* **TASK REQUIREMENTS**
1. Answer these questions from the haunted luau thread:
(a) Where did the opening poster look for Halloween Luau CDs?
(b) In the first backstory idea, what did someone fall into at the last luau?
(c) In the zombified Gilligan's Island idea, what outfit is MaryAnn in?
2. Please write out the stretch of the haunted luau thread from "Can't help with" through "will be on ____.".

* **READING TEXT**
# Ideas needed for Haunted Luau



## Spooky Chef (Aug 14, 2008)

Well, I deceided my theme for this year, which is Haunted Luau, but I need a little help. First of all, I would like to create some sort of story as to why the Luau is haunted, but am coming up blank. Any ideas? Second, I am looking for haunted luau music. I looked on Amazon and they have tons of Halloween Luau CDs, but they all seem to have the same music on them! Have any of you purchased these and do you have any recommendations? Thanks!


----------



## piraticalstyle (Sep 1, 2009)

Now I can't get HAUNTED TIKIS out of my head. That would be an awesome prop. Cool theme.

Two words for music... ALOHA ZOMBIES. Makes me laugh.


----------



## Ghost of Spookie (Sep 28, 2008)

Can't help with the 2nd question, but as for the 1st about a backstory as to why the luau is haunted how about something like:

1) At your last luau, someone fell into the Kahlua Pig pit and burned up. Before they died of severe burns they vowed revenge on all luau party goers. You don't believe in curses so are holding another party on ____.

2) While on your last trip to the islands you picked up these great tiki items. You were told there was a curse on them if they left the islands but you don't believe in curses and want to show them off at your luau which will be on ____.


----------



## ckenyon1964 (Apr 29, 2009)

How about a Zombified Gilligan's Island? All of the castaways rotting away... Ginger in her rotting movie star gown... MaryAnn in the farm girl outfit... etc... all of them either zombies or perhaps just raised from the dead after so many years marooned on the island... then add your haunted creepy huts, tikis, etc...

Stored records:
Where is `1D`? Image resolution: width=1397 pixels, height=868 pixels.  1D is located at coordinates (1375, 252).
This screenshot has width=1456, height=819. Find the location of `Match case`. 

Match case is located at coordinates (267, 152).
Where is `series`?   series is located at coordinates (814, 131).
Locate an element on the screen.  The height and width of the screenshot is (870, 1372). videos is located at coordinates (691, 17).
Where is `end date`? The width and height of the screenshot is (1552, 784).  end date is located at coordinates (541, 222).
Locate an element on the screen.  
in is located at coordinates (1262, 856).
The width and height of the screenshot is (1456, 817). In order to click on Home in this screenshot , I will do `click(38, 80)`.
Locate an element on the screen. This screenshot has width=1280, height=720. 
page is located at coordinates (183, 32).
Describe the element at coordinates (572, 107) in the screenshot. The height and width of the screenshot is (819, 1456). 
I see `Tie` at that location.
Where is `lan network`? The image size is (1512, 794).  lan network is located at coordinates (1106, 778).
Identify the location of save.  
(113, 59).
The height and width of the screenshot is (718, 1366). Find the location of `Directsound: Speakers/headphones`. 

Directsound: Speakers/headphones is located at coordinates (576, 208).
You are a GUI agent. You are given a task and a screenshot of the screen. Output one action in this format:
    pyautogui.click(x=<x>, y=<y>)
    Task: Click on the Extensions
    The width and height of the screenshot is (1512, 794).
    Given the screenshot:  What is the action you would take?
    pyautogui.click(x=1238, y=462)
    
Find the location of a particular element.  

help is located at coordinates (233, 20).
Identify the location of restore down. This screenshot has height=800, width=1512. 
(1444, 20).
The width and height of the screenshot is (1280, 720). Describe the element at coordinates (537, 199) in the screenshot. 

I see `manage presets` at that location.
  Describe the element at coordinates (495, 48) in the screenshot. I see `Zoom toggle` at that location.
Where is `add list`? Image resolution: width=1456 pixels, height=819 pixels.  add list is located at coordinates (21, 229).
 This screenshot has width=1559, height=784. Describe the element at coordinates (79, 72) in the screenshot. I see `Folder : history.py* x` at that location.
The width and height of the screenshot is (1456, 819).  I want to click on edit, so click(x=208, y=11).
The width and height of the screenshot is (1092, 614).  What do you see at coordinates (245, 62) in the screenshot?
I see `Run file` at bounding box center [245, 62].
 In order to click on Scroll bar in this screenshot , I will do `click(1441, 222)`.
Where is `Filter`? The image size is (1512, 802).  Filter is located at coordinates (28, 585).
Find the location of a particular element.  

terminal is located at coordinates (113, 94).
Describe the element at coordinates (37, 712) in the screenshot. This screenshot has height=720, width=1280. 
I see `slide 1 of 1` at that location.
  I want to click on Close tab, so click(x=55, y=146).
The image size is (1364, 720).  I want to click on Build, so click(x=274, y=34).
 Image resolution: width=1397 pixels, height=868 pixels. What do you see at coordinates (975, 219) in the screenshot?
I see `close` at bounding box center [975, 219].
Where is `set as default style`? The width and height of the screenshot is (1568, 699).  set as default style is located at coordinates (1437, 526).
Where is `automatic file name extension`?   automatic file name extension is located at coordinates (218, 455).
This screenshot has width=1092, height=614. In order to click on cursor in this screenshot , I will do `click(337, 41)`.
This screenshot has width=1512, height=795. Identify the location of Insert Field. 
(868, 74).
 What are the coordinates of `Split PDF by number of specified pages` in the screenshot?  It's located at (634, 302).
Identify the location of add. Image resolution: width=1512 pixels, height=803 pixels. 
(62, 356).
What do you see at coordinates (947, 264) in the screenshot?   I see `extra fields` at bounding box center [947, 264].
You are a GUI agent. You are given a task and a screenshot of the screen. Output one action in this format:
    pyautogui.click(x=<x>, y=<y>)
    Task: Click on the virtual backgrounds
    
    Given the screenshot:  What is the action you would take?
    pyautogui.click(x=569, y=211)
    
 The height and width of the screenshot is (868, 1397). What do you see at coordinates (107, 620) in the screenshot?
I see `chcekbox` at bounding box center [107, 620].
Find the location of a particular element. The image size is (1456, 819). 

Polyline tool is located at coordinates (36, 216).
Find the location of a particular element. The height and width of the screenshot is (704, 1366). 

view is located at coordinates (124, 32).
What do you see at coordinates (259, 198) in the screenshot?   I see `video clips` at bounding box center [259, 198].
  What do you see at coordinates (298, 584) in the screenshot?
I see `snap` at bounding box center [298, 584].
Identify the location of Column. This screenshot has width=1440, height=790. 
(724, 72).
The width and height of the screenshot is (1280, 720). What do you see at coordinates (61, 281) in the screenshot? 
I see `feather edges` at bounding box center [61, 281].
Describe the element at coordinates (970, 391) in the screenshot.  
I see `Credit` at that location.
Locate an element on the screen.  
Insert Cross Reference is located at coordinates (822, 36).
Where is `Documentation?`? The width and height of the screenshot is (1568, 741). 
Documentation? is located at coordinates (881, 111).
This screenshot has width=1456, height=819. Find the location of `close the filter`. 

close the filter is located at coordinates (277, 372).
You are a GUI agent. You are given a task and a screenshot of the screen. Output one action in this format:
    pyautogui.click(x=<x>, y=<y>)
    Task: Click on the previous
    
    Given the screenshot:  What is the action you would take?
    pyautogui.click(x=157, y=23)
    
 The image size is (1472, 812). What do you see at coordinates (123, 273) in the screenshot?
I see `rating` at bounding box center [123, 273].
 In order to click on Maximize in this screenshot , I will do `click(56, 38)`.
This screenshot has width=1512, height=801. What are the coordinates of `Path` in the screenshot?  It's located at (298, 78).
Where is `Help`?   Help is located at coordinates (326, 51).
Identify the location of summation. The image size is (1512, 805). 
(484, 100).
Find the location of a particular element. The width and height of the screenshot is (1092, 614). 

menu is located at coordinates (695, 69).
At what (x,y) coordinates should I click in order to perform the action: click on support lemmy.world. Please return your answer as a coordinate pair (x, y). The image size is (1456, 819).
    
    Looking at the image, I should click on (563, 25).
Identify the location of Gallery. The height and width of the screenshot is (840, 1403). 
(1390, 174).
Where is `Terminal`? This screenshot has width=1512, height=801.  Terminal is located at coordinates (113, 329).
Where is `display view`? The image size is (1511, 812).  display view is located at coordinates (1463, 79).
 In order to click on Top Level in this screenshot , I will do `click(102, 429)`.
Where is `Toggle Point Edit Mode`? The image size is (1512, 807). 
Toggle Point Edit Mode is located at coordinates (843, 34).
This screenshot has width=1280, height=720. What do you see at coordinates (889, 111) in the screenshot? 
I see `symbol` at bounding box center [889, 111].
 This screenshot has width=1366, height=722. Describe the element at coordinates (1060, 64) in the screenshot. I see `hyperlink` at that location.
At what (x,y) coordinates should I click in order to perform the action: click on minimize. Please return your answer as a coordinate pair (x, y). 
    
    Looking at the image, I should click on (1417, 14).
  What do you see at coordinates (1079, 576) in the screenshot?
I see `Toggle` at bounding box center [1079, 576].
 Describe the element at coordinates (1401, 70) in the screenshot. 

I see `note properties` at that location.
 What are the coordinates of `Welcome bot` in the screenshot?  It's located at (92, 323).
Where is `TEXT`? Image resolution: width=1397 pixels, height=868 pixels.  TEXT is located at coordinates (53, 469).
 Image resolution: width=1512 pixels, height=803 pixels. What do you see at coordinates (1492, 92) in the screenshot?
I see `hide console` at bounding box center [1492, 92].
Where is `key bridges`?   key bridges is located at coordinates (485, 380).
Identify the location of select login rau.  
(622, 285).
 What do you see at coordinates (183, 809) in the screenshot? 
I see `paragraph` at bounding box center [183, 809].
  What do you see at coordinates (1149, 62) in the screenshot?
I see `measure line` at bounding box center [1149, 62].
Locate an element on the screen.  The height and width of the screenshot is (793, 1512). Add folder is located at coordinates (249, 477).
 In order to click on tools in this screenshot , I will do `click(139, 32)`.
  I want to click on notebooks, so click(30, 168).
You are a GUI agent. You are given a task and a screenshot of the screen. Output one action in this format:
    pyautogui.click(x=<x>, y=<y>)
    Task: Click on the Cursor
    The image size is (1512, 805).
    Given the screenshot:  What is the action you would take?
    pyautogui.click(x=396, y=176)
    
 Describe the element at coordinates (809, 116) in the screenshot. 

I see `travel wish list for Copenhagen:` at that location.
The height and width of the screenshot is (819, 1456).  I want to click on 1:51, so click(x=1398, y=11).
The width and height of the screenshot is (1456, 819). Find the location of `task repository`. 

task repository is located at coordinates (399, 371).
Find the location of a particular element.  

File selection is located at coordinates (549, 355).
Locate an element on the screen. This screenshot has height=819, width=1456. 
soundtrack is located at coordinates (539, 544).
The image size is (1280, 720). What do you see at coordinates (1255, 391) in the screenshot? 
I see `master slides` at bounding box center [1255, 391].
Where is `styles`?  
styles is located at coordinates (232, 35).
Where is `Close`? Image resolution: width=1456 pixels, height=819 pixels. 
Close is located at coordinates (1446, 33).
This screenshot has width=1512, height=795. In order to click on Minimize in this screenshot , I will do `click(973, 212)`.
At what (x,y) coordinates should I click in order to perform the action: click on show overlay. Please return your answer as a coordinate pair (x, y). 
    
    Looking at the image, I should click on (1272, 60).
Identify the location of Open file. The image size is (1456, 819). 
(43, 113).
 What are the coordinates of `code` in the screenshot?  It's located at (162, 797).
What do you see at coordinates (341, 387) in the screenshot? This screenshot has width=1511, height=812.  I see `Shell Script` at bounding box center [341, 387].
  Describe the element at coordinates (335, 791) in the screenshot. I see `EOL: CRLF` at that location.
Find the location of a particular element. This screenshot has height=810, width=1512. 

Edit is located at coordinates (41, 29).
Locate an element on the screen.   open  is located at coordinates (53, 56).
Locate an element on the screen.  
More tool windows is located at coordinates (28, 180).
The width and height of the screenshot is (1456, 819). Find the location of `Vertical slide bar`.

* **ANSWERS FOR THIS EXERCISE**
1.
(a) Amazon
(b) The Kahlua Pig pit
(c) The farm girl outfit

2.
Can't help with the 2nd question, but as for the 1st about a backstory as to why the luau is haunted how about something like:

1) At your last luau, someone fell into the Kahlua Pig pit and burned up. Before they died of severe burns they vowed revenge on all luau party goers. You don't believe in curses so are holding another party on ____.

2) While on your last trip to the islands you picked up these great tiki items. You were told there was a curse on them if they left the islands but you don't believe in curses and want to show them off at your luau which will be on ____.